EXERCISE DETAILS —
According to the article on the pandemic's toll on the travel industry, what percentage of survey respondents had booked a hotel since March?

A majority of Americans want more economic stimulus, especially for the travel industry, one of the hardest hit by the coronavirus pandemic.
A survey by Morning Consult for the American Hotel & Lodging Association (AHLA), released on Thursday, showed that 70% of respondents think Congress should help the travel industry recover, including providing incentives to get Americans to travel again.
Right now, almost no one is traveling. It’s not necessarily because of money. It’s due to lockdowns, quarantine orders, and concerns over catching the virus.
Plus, popular summer tourist attractions remain closed. Disney World Orlando is closed, impacting hotels in Orlando and Kissimmee.
Broadway is closed, erasing one of the only reasons to go to New York City in the summertime. This week, New York, New Jersey and Connecticut governors announced that they would require people to quarantine for two weeks if coming from a state where the coronavirus is on the march. That all but eliminates southern state travel to the Tri-State Area for the foreseeable future.
To highlight just how much people are not interested in traveling, just 18% of respondents said they had booked a hotel since March.
The devastation caused to the hotel industry is already 9 times worse than 9/11, with more than 8 in 10 hotels having to lay off or furlough workers during the pandemic, according to AHLA.
Some takeaways from the Morning Consult poll:
- By nearly a 3-1 margin, Americans support a new, temporary federal travel tax credit to encourage people to travel (61% support, 21% oppose).
- By nearly a 3-1 margin, Americans support restoring the business entertainment expense deduction to encourage business travel (57% support, 21% oppose).
- By more than a 3-1 margin, Americans support efforts by the federal government to require banks to offer debt relief or forbearance on commercial hotel mortgages (63% support, 16% oppose).
“Most hotels are still trying to survive,” says Chip Rogers, president and CEO of AHLA. The group is lobbying Washington to get stimulus support for the sector.
Many privately owned hotels were able to get Small Business Administration emergency relief grants and were recipients of the Payroll Protection Program.
According to Oxford Economics, hotels supported one in 25 American jobs, or around 8.3 million jobs in total. State and local tax revenue from hotel operations are estimated to drop by $16.8 billion in 2020, according to the report by Oxford.
The survey results suggest travel won’t return to some semblance of normalcy until next year. A majority of Americans told Morning Consult they had no plans on traveling out of state for the rest of 2020, a lost year for nearly everyone.

STORED DATA —
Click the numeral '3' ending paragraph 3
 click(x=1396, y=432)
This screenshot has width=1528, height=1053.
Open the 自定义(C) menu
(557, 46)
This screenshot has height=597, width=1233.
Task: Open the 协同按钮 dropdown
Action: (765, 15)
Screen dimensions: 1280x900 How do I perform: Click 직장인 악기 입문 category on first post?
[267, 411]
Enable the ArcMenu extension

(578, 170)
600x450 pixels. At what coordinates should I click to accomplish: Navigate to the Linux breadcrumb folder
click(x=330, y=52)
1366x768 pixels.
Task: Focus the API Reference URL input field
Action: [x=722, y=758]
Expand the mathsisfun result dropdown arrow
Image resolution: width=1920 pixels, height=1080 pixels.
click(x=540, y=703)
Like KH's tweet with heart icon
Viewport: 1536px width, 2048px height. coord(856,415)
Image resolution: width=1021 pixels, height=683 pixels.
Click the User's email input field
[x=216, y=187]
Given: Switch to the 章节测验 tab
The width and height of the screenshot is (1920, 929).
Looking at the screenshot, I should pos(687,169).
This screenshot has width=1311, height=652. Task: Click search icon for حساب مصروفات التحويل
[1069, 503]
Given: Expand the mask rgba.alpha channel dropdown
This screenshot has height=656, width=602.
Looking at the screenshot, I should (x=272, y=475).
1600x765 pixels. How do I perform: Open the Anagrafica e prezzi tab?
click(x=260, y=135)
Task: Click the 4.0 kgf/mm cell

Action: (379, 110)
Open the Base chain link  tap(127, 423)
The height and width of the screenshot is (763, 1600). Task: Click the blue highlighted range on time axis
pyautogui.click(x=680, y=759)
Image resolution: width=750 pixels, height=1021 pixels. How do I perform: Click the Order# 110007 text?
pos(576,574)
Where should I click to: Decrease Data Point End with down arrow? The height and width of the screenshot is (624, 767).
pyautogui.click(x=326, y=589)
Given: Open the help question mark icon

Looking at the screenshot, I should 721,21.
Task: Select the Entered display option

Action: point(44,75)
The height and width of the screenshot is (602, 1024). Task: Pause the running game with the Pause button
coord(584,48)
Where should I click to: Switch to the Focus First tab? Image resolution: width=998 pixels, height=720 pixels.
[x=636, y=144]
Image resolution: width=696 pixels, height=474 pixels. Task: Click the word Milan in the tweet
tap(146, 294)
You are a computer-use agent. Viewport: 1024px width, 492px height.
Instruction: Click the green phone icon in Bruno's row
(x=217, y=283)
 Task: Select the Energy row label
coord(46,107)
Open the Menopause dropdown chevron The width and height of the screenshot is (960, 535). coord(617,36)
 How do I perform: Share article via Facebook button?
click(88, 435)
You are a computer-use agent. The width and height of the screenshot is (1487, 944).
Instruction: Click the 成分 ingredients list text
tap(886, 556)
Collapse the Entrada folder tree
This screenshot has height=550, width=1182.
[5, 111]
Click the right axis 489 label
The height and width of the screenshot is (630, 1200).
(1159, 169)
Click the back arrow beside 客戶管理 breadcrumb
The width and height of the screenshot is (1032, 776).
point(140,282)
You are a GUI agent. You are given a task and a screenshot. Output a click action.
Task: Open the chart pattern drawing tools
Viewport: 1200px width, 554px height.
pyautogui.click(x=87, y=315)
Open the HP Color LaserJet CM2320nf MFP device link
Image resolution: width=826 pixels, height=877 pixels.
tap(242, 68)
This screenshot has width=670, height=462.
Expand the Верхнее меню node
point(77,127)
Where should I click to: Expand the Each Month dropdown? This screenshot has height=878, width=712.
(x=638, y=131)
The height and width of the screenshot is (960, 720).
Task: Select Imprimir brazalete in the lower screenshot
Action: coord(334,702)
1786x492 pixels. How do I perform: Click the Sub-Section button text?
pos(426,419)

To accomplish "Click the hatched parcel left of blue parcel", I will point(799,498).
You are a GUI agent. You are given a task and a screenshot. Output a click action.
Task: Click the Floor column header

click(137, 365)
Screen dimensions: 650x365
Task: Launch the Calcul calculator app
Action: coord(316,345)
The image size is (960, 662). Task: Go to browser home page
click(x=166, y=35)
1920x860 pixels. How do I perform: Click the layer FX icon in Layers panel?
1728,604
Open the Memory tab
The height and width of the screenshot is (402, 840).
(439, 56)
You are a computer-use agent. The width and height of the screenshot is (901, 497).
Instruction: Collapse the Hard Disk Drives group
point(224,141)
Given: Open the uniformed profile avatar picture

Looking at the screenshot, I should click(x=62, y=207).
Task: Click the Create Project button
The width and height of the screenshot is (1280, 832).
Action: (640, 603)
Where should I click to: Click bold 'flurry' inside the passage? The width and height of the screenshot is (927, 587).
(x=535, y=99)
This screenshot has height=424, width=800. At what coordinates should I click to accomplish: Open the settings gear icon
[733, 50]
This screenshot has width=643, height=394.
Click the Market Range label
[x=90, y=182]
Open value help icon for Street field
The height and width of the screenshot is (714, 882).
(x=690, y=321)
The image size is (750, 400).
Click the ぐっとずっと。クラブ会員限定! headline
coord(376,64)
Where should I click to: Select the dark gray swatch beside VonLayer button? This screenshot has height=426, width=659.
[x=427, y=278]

SOLUTION TO THIS EXERCISE —
18%